• **TASK DIRECTIONS**:
Filter the entries that follow, copying every line in which the word "question" appears.

• **ENTRIES SUPPLIED**:
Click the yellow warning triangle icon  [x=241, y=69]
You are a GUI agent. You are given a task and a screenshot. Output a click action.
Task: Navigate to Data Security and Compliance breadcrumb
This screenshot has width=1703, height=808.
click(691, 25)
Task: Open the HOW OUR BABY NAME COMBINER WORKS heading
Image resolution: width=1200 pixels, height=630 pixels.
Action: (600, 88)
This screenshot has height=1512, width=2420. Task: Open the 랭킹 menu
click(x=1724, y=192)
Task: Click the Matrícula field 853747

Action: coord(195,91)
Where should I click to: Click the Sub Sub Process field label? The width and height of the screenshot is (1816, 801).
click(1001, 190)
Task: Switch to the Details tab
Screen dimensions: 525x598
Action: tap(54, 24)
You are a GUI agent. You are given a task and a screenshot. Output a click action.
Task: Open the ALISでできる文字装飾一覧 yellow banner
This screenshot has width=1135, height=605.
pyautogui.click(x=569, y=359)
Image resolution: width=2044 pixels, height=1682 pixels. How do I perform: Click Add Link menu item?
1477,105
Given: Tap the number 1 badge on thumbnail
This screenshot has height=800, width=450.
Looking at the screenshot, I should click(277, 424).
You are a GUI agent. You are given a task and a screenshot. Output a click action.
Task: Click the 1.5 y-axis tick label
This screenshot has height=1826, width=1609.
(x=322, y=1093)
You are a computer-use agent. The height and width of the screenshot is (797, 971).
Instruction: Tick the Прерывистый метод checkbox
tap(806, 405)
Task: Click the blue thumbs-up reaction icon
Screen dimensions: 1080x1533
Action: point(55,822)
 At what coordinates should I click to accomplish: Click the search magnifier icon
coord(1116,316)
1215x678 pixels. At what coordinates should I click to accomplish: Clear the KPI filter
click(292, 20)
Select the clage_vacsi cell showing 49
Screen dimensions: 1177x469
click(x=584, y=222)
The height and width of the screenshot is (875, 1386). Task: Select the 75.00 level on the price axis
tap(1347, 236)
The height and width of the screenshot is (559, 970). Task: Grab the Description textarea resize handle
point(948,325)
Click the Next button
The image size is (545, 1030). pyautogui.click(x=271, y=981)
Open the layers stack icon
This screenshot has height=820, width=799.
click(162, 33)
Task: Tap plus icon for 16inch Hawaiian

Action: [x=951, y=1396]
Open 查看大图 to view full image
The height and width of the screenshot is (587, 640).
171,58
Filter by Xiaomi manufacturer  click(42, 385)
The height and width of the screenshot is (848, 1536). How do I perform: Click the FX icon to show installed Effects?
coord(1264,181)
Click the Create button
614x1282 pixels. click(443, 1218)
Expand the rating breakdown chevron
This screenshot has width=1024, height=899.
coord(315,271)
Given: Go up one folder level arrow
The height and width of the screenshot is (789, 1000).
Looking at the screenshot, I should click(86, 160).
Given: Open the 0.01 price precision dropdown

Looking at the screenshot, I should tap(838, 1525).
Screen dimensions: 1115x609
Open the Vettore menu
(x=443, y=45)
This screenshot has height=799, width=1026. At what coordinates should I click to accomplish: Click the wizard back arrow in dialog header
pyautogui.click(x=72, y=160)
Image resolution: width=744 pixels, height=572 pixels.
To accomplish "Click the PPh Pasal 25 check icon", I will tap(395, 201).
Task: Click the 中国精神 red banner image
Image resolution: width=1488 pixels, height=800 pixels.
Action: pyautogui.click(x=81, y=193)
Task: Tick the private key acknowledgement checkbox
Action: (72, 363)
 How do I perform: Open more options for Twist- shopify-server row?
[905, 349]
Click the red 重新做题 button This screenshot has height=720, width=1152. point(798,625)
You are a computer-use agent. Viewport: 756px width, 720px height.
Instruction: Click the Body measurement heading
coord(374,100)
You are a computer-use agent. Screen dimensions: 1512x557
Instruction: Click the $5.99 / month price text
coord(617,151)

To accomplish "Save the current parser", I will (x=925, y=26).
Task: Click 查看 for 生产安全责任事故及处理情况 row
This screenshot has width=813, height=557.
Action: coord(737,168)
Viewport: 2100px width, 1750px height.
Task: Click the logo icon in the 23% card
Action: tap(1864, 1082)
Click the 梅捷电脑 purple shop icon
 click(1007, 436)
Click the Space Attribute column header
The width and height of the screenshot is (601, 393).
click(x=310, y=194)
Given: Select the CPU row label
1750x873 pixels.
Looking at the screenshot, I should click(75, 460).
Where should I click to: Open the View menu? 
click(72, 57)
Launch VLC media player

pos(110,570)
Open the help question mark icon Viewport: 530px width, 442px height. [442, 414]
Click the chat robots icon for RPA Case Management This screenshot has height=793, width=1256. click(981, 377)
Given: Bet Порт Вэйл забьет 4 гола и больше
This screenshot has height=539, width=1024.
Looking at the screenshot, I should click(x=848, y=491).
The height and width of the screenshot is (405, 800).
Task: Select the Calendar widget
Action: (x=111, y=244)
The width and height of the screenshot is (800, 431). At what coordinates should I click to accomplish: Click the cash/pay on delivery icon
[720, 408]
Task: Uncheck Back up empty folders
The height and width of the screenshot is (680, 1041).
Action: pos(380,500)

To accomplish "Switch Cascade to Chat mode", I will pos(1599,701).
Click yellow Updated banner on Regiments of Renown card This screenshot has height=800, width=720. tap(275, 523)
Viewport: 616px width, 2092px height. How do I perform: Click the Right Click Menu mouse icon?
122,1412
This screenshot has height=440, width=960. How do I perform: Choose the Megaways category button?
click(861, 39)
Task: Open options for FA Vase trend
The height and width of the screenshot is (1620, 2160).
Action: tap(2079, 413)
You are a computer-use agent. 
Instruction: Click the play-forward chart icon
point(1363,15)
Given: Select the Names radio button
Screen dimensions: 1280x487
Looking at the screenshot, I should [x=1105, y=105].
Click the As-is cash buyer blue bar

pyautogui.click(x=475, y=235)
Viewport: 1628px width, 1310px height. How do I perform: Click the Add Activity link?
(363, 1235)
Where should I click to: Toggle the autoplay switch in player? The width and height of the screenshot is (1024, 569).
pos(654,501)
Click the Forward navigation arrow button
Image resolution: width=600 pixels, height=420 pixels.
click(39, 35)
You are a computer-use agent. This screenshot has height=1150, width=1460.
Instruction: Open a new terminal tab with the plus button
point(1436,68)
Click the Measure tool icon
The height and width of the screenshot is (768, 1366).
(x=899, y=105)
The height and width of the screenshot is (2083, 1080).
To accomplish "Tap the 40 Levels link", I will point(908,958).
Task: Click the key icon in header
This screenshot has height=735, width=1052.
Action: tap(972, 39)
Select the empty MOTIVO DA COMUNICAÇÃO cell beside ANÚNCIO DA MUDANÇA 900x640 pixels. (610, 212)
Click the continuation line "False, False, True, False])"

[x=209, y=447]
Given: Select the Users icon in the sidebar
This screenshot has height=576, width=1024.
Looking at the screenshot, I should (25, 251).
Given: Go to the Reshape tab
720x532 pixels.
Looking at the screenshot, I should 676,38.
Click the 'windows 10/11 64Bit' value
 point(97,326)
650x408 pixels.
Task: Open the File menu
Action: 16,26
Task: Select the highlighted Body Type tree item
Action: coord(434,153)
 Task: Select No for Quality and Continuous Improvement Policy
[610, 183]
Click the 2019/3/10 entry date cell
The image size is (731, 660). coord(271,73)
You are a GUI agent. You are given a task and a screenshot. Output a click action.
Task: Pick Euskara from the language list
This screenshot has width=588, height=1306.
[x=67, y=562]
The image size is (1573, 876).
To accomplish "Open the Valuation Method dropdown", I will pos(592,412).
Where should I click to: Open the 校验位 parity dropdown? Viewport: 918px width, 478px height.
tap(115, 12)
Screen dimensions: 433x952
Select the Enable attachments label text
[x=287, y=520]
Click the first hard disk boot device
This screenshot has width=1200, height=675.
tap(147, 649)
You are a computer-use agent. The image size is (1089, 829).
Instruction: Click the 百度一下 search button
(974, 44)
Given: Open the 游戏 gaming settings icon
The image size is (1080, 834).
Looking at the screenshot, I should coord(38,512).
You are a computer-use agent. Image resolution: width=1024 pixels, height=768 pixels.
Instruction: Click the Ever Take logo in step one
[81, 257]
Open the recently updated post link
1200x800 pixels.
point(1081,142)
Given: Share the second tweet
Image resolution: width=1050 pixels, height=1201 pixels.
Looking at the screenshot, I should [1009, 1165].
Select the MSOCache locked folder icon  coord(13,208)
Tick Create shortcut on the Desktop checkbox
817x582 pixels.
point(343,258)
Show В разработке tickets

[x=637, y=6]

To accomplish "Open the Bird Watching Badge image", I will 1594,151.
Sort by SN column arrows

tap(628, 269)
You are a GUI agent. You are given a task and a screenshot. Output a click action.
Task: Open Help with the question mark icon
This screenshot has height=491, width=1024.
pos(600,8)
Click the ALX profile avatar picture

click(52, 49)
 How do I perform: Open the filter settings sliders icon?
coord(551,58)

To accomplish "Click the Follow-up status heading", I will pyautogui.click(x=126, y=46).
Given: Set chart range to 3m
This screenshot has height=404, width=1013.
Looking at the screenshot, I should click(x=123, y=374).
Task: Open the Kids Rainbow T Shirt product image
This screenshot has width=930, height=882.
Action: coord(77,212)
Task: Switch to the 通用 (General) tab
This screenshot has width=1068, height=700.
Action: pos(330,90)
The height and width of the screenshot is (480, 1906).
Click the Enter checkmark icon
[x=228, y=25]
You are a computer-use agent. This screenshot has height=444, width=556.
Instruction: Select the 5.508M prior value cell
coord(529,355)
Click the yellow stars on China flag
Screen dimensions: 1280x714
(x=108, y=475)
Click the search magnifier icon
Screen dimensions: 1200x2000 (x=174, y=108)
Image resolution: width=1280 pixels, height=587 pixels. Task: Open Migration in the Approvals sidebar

• **RESULT FOR THIS EXERCISE**:
Open the help question mark icon Viewport: 530px width, 442px height. [442, 414]
Task: Open Help with the question mark icon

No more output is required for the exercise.